Selon la sociologue interrogée par La Libre, les positions des candidats sur l’Europe livrent une partie de l’explication. « La grande différence réside dans le vote pour les deux candidats opposés sur le clivage gagnant-perdant de la mondialisation : Emmanuel Macron et Marine Le Pen. » Il n’est pas étonnant que des Français installés en Belgique ait été sensibles aux arguments europhiles d’Emmanuel Macron. « En Belgique, surtout à Bruxelles, de nombreux ressortissants gravitent autour de l’Union européenne, par leur emploi dans les institutions ou par les lobbyings », abonde Bruno Jean-Étienne, le secrétaire général de l’association Français de Belgique-ADFE.
Même scénario en 2022 ?
Il existe également des raisons sociologiques propres pour expliquer ces disparités. « Je vais simplifier, mais les électeurs de Marine Le Pen sont d’un niveau socio-économique plus faible », avance Caroline Close. « Ce ne sont pas des électeurs qui parlent spécifiquement plusieurs langues. Ce n’est pas un profil d’électeur qui peut se permettre d’aller travailler à l’étranger par exemple. Ce sont les perdants de la mondialisation. Vous n’allez donc pas retrouver sociologiquement ce profil-là parmi les expatriés français, en tout cas très peu. »

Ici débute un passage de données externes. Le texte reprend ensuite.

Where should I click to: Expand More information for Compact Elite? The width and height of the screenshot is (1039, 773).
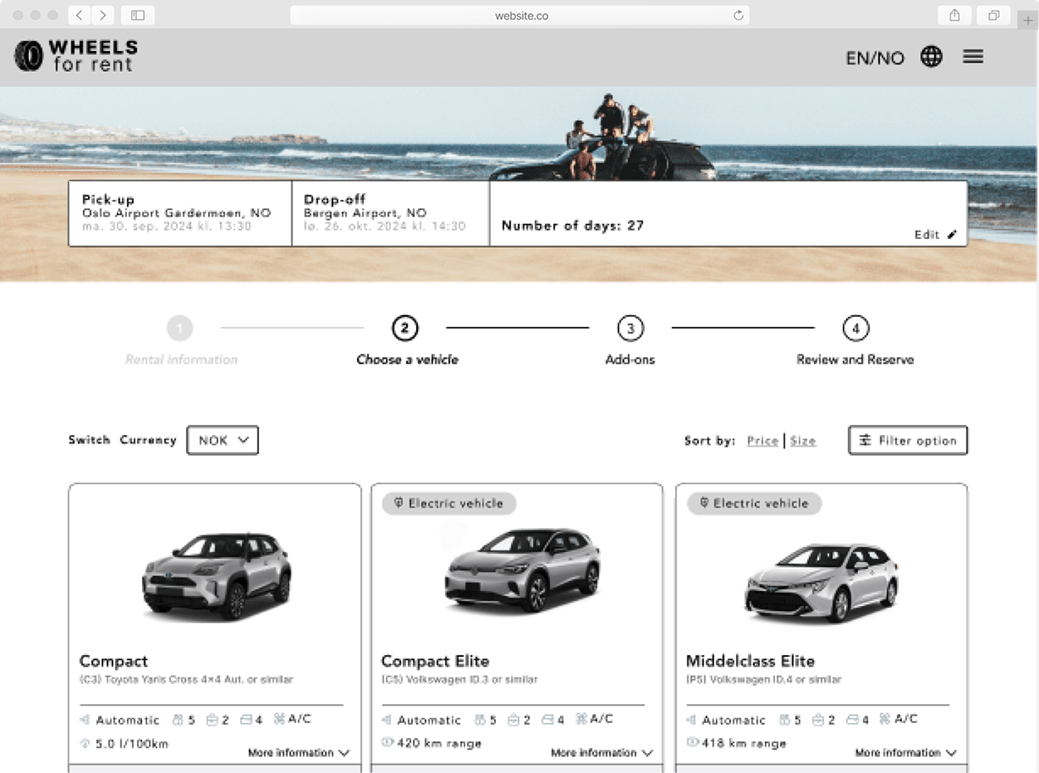tap(601, 753)
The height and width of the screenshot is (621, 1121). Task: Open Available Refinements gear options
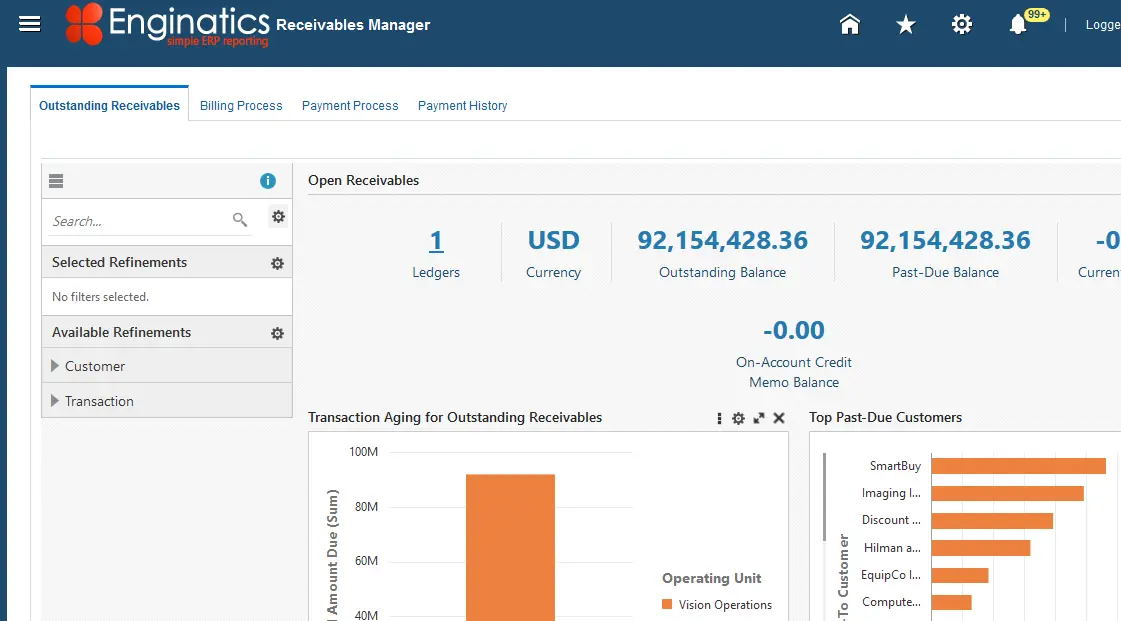coord(278,333)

Enfin, dernière question : de telles disparités vont-elles à nouveau se produire en 2022 ? Impossible de le dire tant qu’on ne dispose pas des résultats du premier et du second tour, affirment les auteures de l’article, Pauline Denys et Emma Druelles. Tout comme il est difficile de savoir si la candidature d’Emmanuel Macron suscitera le même engouement en Belgique en 2022.